### What is expected
Express the listing below as a Markdown table with the columns No. and Line, numbering each row and skipping blank lines.

* START Given records *

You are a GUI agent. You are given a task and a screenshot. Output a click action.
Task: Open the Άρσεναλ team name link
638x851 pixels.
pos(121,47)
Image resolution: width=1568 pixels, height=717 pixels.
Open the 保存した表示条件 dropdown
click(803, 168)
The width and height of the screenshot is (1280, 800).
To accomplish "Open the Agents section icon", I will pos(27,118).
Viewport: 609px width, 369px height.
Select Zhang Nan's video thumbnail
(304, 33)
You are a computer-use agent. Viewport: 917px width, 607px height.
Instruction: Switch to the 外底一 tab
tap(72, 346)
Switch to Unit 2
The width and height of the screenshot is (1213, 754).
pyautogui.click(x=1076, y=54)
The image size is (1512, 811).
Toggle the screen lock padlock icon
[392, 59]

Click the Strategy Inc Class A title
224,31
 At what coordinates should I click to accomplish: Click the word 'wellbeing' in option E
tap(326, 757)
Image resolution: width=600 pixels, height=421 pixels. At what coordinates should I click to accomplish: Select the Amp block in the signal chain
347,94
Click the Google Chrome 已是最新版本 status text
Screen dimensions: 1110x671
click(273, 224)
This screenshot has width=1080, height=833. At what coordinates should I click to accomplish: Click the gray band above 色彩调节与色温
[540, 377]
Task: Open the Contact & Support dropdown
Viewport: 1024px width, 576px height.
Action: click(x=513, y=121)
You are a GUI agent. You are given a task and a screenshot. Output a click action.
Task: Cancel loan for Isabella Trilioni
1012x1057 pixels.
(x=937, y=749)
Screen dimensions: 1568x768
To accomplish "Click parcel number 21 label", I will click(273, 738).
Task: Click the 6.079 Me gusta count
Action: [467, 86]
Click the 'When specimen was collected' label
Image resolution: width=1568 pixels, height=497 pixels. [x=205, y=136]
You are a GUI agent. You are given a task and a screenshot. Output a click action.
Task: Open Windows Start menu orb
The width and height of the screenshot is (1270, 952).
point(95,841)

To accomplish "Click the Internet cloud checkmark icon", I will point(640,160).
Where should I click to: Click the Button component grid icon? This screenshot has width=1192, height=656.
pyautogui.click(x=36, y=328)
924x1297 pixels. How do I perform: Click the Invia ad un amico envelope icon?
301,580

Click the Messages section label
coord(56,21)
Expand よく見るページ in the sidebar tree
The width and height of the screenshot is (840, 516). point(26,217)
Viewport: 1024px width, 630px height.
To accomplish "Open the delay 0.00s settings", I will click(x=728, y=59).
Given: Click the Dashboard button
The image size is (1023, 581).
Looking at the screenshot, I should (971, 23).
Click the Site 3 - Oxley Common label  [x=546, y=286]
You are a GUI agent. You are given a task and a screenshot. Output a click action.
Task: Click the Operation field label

* END Given records *

### Final result
| No. | Line |
|---|---|
| 1 | You are a GUI agent. You are given a task and a screenshot. Output a click action. |
| 2 | Task: Open the Άρσεναλ team name link |
| 3 | 638x851 pixels. |
| 4 | pos(121,47) |
| 5 | Image resolution: width=1568 pixels, height=717 pixels. |
| 6 | Open the 保存した表示条件 dropdown |
| 7 | click(803, 168) |
| 8 | The width and height of the screenshot is (1280, 800). |
| 9 | To accomplish "Open the Agents section icon", I will pos(27,118). |
| 10 | Viewport: 609px width, 369px height. |
| 11 | Select Zhang Nan's video thumbnail |
| 12 | (304, 33) |
| 13 | You are a computer-use agent. Viewport: 917px width, 607px height. |
| 14 | Instruction: Switch to the 外底一 tab |
| 15 | tap(72, 346) |
| 16 | Switch to Unit 2 |
| 17 | The width and height of the screenshot is (1213, 754). |
| 18 | pyautogui.click(x=1076, y=54) |
| 19 | The image size is (1512, 811). |
| 20 | Toggle the screen lock padlock icon |
| 21 | [392, 59] |
| 22 | Click the Strategy Inc Class A title |
| 23 | 224,31 |
| 24 |  At what coordinates should I click to accomplish: Click the word 'wellbeing' in option E |
| 25 | tap(326, 757) |
| 26 | Image resolution: width=600 pixels, height=421 pixels. At what coordinates should I click to accomplish: Select the Amp block in the signal chain |
| 27 | 347,94 |
| 28 | Click the Google Chrome 已是最新版本 status text |
| 29 | Screen dimensions: 1110x671 |
| 30 | click(273, 224) |
| 31 | This screenshot has width=1080, height=833. At what coordinates should I click to accomplish: Click the gray band above 色彩调节与色温 |
| 32 | [540, 377] |
| 33 | Task: Open the Contact & Support dropdown |
| 34 | Viewport: 1024px width, 576px height. |
| 35 | Action: click(x=513, y=121) |
| 36 | You are a GUI agent. You are given a task and a screenshot. Output a click action. |
| 37 | Task: Cancel loan for Isabella Trilioni |
| 38 | 1012x1057 pixels. |
| 39 | (x=937, y=749) |
| 40 | Screen dimensions: 1568x768 |
| 41 | To accomplish "Click parcel number 21 label", I will click(273, 738). |
| 42 | Task: Click the 6.079 Me gusta count |
| 43 | Action: [467, 86] |
| 44 | Click the 'When specimen was collected' label |
| 45 | Image resolution: width=1568 pixels, height=497 pixels. [x=205, y=136] |
| 46 | You are a GUI agent. You are given a task and a screenshot. Output a click action. |
| 47 | Task: Open Windows Start menu orb |
| 48 | The width and height of the screenshot is (1270, 952). |
| 49 | point(95,841) |
| 50 | To accomplish "Click the Internet cloud checkmark icon", I will point(640,160). |
| 51 | Where should I click to: Click the Button component grid icon? This screenshot has width=1192, height=656. |
| 52 | pyautogui.click(x=36, y=328) |
| 53 | 924x1297 pixels. How do I perform: Click the Invia ad un amico envelope icon? |
| 54 | 301,580 |
| 55 | Click the Messages section label |
| 56 | coord(56,21) |
| 57 | Expand よく見るページ in the sidebar tree |
| 58 | The width and height of the screenshot is (840, 516). point(26,217) |
| 59 | Viewport: 1024px width, 630px height. |
| 60 | To accomplish "Open the delay 0.00s settings", I will click(x=728, y=59). |
| 61 | Given: Click the Dashboard button |
| 62 | The image size is (1023, 581). |
| 63 | Looking at the screenshot, I should (971, 23). |
| 64 | Click the Site 3 - Oxley Common label  [x=546, y=286] |
| 65 | You are a GUI agent. You are given a task and a screenshot. Output a click action. |
| 66 | Task: Click the Operation field label |